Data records
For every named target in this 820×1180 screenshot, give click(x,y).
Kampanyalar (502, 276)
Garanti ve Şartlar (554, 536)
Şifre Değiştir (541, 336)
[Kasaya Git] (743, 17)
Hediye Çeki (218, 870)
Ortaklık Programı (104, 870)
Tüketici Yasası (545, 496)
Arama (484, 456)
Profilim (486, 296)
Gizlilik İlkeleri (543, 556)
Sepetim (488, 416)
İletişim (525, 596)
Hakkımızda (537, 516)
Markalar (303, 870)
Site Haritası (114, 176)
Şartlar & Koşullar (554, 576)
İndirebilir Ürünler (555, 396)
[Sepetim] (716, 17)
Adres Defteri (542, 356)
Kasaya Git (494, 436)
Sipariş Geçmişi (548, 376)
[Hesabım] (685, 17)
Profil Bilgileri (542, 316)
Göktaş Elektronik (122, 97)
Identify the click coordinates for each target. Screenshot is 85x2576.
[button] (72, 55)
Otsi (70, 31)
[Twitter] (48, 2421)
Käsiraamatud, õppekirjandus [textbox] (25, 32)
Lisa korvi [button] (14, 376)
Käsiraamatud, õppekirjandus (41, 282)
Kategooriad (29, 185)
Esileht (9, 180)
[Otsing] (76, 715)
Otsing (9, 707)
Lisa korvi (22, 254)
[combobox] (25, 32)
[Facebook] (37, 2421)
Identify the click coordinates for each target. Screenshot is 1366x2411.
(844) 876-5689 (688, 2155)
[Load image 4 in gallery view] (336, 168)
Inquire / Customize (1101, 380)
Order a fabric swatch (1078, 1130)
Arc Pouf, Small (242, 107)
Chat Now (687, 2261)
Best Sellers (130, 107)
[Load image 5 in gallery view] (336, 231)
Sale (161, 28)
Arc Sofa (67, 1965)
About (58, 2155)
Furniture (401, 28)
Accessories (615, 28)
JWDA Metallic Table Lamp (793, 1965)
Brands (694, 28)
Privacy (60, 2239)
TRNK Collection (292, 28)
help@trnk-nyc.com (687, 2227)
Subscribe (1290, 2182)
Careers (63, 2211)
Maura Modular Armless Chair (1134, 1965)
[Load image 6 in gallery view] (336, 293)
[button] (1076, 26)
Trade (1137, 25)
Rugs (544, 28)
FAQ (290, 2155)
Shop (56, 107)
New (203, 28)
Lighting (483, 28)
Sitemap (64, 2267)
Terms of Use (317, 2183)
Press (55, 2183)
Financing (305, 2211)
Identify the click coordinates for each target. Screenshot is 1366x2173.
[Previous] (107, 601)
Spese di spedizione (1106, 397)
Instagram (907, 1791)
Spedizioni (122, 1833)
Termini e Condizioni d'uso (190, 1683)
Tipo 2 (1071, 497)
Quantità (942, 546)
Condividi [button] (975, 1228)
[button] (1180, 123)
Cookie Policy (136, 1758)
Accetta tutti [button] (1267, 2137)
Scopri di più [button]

(ABOUT THIS TASK):
Please write out, exactly as they appear above, only the lines in the stretch from the line with "JWDA Metallic Table Lamp (793, 1965)" through the line with "Trade (1137, 25)".

(RESPONSE AREA):
JWDA Metallic Table Lamp (793, 1965)
Brands (694, 28)
Privacy (60, 2239)
TRNK Collection (292, 28)
help@trnk-nyc.com (687, 2227)
Subscribe (1290, 2182)
Careers (63, 2211)
Maura Modular Armless Chair (1134, 1965)
[Load image 6 in gallery view] (336, 293)
[button] (1076, 26)
Trade (1137, 25)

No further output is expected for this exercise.